Closure And Diversion:
The bowel ends are closed or anastomosed to restore bowel continuity
The stoma is then created as described above
Meticulous hemostasis is crucial.
Postoperative Care And Stoma Management
Immediate Postoperative Care:
Monitoring vital signs, fluid balance, and electrolyte levels
Early ambulation to prevent deep vein thrombosis and improve bowel function
Nasogastric tube may be used for decompression if ileus is suspected
Pain management is essential
The urinary collection appliance (stoma bag) is applied after the surgical dressing is removed.
Stoma Care Education:
Patient and caregiver education on stoma care is critical
This includes how to empty and change the appliance, skin cleansing around the stoma, recognizing signs of infection or leakage, and managing output
A stoma nurse specialist plays a vital role in this education.

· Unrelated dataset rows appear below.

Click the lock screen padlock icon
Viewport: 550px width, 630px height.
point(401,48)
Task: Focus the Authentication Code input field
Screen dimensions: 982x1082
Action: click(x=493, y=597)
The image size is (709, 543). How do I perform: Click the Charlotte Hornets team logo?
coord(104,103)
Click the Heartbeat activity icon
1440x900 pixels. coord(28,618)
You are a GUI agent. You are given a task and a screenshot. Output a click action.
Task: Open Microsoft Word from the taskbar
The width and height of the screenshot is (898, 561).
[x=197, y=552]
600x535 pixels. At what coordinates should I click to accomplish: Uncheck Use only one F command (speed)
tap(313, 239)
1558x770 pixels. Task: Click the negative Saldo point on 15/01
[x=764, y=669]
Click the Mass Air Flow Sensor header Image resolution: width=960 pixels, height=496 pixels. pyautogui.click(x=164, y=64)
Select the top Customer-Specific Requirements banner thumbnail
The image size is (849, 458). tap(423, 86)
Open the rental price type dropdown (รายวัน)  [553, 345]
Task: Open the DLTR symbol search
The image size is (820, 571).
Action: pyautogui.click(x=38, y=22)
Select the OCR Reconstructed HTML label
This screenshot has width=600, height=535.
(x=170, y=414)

Appliance Selection And Adherence:
Choosing an appropriate ostomy appliance (one-piece or two-piece system) with a suitable wafer or barrier is essential for skin integrity and leak prevention
Regular monitoring of the skin barrier and appliance changes (typically every 3-7 days) are recommended
Proper fit is crucial to avoid peristomal skin irritation.
Dietary And Fluid Considerations:
Patients should maintain adequate hydration to promote urine flow and prevent stomal blockage
Dietary modifications may be necessary to prevent constipation or diarrhea, which can affect appliance adherence and stoma output
Monitoring for electrolyte imbalances, especially hyponatremia and hyperchloremic metabolic acidosis, is important.
Key Points
Exam Focus:
Stoma site selection criteria are frequently tested
Common early and late stoma complications and their management are high-yield
Understanding the indications for ileal conduit and its role in urinary diversion is crucial
The principles of ostomy care and prevention of peristomal skin breakdown are important.
Clinical Pearls:
Always involve the patient in stoma site selection and mark it in multiple positions
Use a properly fitting appliance to protect the peristomal skin
Educate the patient comprehensively and provide resources for ongoing support (stoma nurse, support groups)
Monitor for electrolyte imbalances, particularly hyperchloremic metabolic acidosis.
Common Mistakes:
Selecting a suboptimal stoma site that leads to appliance leaks or patient difficulty in self-care
Inadequate eversion or fixation of the stoma, leading to retraction or stenosis
Insufficient patient education, resulting in poor stoma management and complications
Failure to recognize and manage peristomal skin issues promptly
Overlooking the risk of parastomal hernia formation.